• Texto de origem:
+++++
Ao menos sete perfurações marcam agora o quadro “Mulatas”, do artista brasileiro Di Cavalcanti (1897 - 1976). A obra modernista criada nos anos 1960 ganhou, em 2023, outro valor simbólico: o rastro da ameaça à democracia. No último domingo, 8, a invasão de terroristas apoiadores de Jair Bolsonaro (PL) ao Palácio do Planalto, ao Congresso Nacional e ao Supremo Tribunal Federal causou danos ao patrimônio público e destruiu, também, parte do acervo artístico. Pinturas, vitrais e esculturas históricas, de Marianne Peretti a Oscar Niemeyer, entraram na cota de vandalismo.
“Quando acontece um ato de vandalismo como esse, que depreda uma obra de valor econômico e sobretudo simbólico, algo de muito errado acontece nesse País. É como se atirássemos no próprio peito, matando aquilo que simboliza um modo de vida caro ao País e a própria ideia de nação”, define a pesquisadora Kadma Marques.
Doutora em Sociologia da arte e colunista do Vida&Arte, Kadma aponta que o acervo artístico alvo dos invasores representa “modelos de brasilidade” e são bens de valor inestimável para a nossa história.
O descaso em relação às obras em Brasília, porém, é anterior ao último domingo. Na semana anterior ao ato golpista, Janja Lula, esposa do presidente Luiz Inácio Lula da Silva (PT), denunciou as condições que encontrou o Palácio do Planalto.
Residência oficial do presidente da República, o prédio foi inaugurado em 1960 e até 2016 reunia mais de 140 quadros e 17 esculturas. Durante a estadia de Bolsonaro, algumas foram postas em “reserva técnica” e deixaram de ser expostas - caso da pintura “Orixás”, da artista Djanira da Motta e Silva. Foram alegadas “motivações religiosas” para que o trabalho fosse retirada do Salão Nobre da Casa Presidencial.
A museóloga Graciele Siqueira, diretora do Museu de Arte da Universidade Federal do Ceará, chama atenção para a educação patrimonial e seu papel de pensar o passado, presente e futuro da sociedade.
+++++
• Dados fornecidos:
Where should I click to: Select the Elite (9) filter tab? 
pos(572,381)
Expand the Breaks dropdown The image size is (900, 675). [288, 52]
+++++
• Instrução escrita 1:
Reproduza, palavra por palavra, o trecho do texto sobre as obras de arte vandalizadas em Brasília que começa em "Doutora em Sociologia" e vai até "da Casa Presidencial.", inclusive.
• Instrução escrita 2:
Prossiga com o texto sobre os danos às obras de arte em Brasília, começando logo após a última frase apresentada.

• Resultado final 1:
Doutora em Sociologia da arte e colunista do Vida&Arte, Kadma aponta que o acervo artístico alvo dos invasores representa “modelos de brasilidade” e são bens de valor inestimável para a nossa história.
O descaso em relação às obras em Brasília, porém, é anterior ao último domingo. Na semana anterior ao ato golpista, Janja Lula, esposa do presidente Luiz Inácio Lula da Silva (PT), denunciou as condições que encontrou o Palácio do Planalto.
Residência oficial do presidente da República, o prédio foi inaugurado em 1960 e até 2016 reunia mais de 140 quadros e 17 esculturas. Durante a estadia de Bolsonaro, algumas foram postas em “reserva técnica” e deixaram de ser expostas - caso da pintura “Orixás”, da artista Djanira da Motta e Silva. Foram alegadas “motivações religiosas” para que o trabalho fosse retirada do Salão Nobre da Casa Presidencial.

• Resultado final 2:
“É obrigação do Estado cuidar da memória e do Patrimônio Cultural brasileiro e, a partir do momento que elas estão dentro dos espaços públicos, é preciso pensar como salvaguardar da melhor forma”, defende Graciele. “Mas isso não quer dizer que podemos chegar nessas instituições e expor (as obras) a danos materiais, a vandalismo, a destruição”, atenta.
Desde 2009, quando Lula cumpria seu segundo mandato como presidente, o Palácio do Planalto ganhou uma comissão responsável pelo acervo artístico. De lá para cá, a Comissão de Curadoria para as Obras de Arte, a Arte Decorativa e o Mobiliário dos Palácios da Alvorada e do Planalto tem atuado na limpeza e conservação das obras.
Max Perlingeiro, curador de arte e galerista da Multiarte, localizada em Fortaleza, frisa que as peças são patrimônio do povo brasileiro e não pertencentes a governantes. Defende, ainda, que “toda responsabilidade deve ser apurada”. “A ação de recuperação jamais apagará de nossas mentes a destruição e o desrespeito com a arte e o nosso patrimônio que por mais de 60 anos encanta aos visitantes que vão a estes espaços”, argumenta.
Vulnerabilidade
"A dilapidação do patrimônio público e da consciência livre do nosso povo não será tolerada", reiterou Margareth Menezes, ministra da Cultura, na manhã da segunda-feira, 9. A declaração converge com o pronunciamento do presidente Luiz Inácio Lula da Silva (PT) de condenar os atos golpistas.
"De forma a que ninguém nunca mais ouse fazer o que fizeram hoje se fingindo de nacionalistas, de brasileiros", enfatizou o presidente, sobre as punições aos envolvidos. Para o advogado Bruno Queiroz, o ocorrido em Brasília demanda atenção.
"Os episódios demonstram a enorme vulnerabilidade do patrimônio histórico e cultural no Brasil e denotam medidas urgentes para a proteção do patrimônio público", alerta ele.
Crítico à Lei 13.260/2016, conhecida como Lei Antiterrorismo, avalia que a legislação deixa brechas. "No Brasil, a Lei 13.260/2016 que trata sobre o crime de terrorismo fora editada cinco meses antes das Olimpíadas no Rio de Janeiro, por evidente pressão dos organismos internacionais", contextualiza. Nela, o terrorismo é definido como prática de "um ou mais indivíduos dos atos previstos nesta lei, por razões de xenofobia, discriminação ou preconceito de raça, cor, etnia e religião, quando cometidos com a finalidade de provocar terror social ou generalizado, expondo a perigo pessoa, patrimônio, a paz pública ou a incolumidade pública", ou seja, embora a violência seja o método, a legislação em vigor no Brasil não abrange os atos praticados na invasão bolsonarista.
"A legislação que trata do crime de terrorismo e que prevê penas de até 30 anos para as condutas nela previstas exclui do enquadramento penal os casos ocorridos em Brasília (no último domingo)", aponta Bruno. Mas isso não significa que os invasores sairão impunes, outras tipificações criminais como golpe de Estado, organização criminosa, dano ao patrimônio público e alterar a estrutura de edificações protegidas por lei são alguns crimes citados pelo advogado.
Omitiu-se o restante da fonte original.